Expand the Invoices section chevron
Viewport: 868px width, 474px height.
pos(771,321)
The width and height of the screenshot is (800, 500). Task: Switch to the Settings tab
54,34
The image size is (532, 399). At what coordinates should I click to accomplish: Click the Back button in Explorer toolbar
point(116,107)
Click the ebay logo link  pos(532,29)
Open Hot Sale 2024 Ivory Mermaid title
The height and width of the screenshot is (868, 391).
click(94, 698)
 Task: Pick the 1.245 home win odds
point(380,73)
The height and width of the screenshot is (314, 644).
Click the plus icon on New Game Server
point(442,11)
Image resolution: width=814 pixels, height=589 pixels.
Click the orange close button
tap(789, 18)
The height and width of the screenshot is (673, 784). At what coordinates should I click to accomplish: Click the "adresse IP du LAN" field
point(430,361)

● ● ● ●

Exercise aim :: Output an exact copy of the lines from the one holding "The image size" to the last line of the data, inclusive, and nothing beyond that range.

Answer to this task ::
The image size is (532, 399). At what coordinates should I click to accomplish: Click the Back button in Explorer toolbar
point(116,107)
Click the ebay logo link  pos(532,29)
Open Hot Sale 2024 Ivory Mermaid title
The height and width of the screenshot is (868, 391).
click(94, 698)
 Task: Pick the 1.245 home win odds
point(380,73)
The height and width of the screenshot is (314, 644).
Click the plus icon on New Game Server
point(442,11)
Image resolution: width=814 pixels, height=589 pixels.
Click the orange close button
tap(789, 18)
The height and width of the screenshot is (673, 784). At what coordinates should I click to accomplish: Click the "adresse IP du LAN" field
point(430,361)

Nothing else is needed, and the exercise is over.